The Miners’ Way

First broadcast BBC Radio 4, Sunday 3rd May 2020; repeated Saturday 9th May 2020.

Re-broadcast BBC Radio 4 Extra Sunday 14th January 2024.

Available to listen back online 14th January 2024 to 13th February 2024: https://www.bbc.co.uk/programmes/m001vcsq

Irish poet Jane Clarke lives in Glenmalure, a remote and rugged valley in County Wicklow, Ireland.
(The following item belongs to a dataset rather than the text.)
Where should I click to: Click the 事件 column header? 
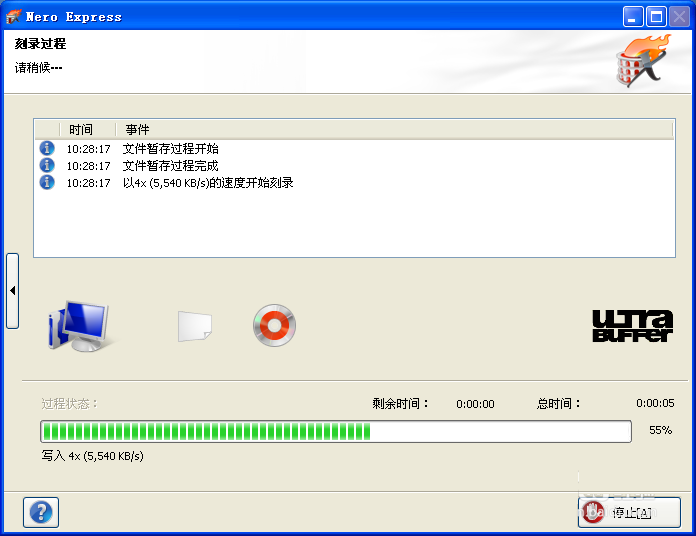pyautogui.click(x=137, y=130)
The valley marks the start of the Miners’ Way, a long-distance path developed by a local community group, traversing three Wicklow valleys, Glenmalure, Glendalough and Glendasan, and taking in six old, disused mine sites.

The Miners’ Way has inspired Jane to write a sequence of poems responding to this rich natural and cultural heritage.

As she walks the Miners’ Way, Jane meets some of her neighbours – local historian Carmel O’Toole who shows her one of the old mining buildings, farmer Pat Dunne who tells her how sheep farming in the valleys has changed over the years, and mountain leader Charles O’Byrne who knows the area like the back of his hand.

She also visits Robbie Carter, one of the few people who can talk first-hand about working in these valleys in the mining industry, which came to an end in 1957. Now in his 80s, Robbie became a miner at the age of 16. He describes his life as a miner in the mid-20th century and the story of a fatal mining accident in January 1957 in which his cousin and workmate  died. Robbie was seriously injured and never worked in a mine again.

The poems in the programme by Jane Clarke include Birthing the Lamb from her 2019 collection When the Tree Falls, published by Bloodaxe Books. All other poems are new works inspired by the landscape, heritage and stories of the Miners’ Way.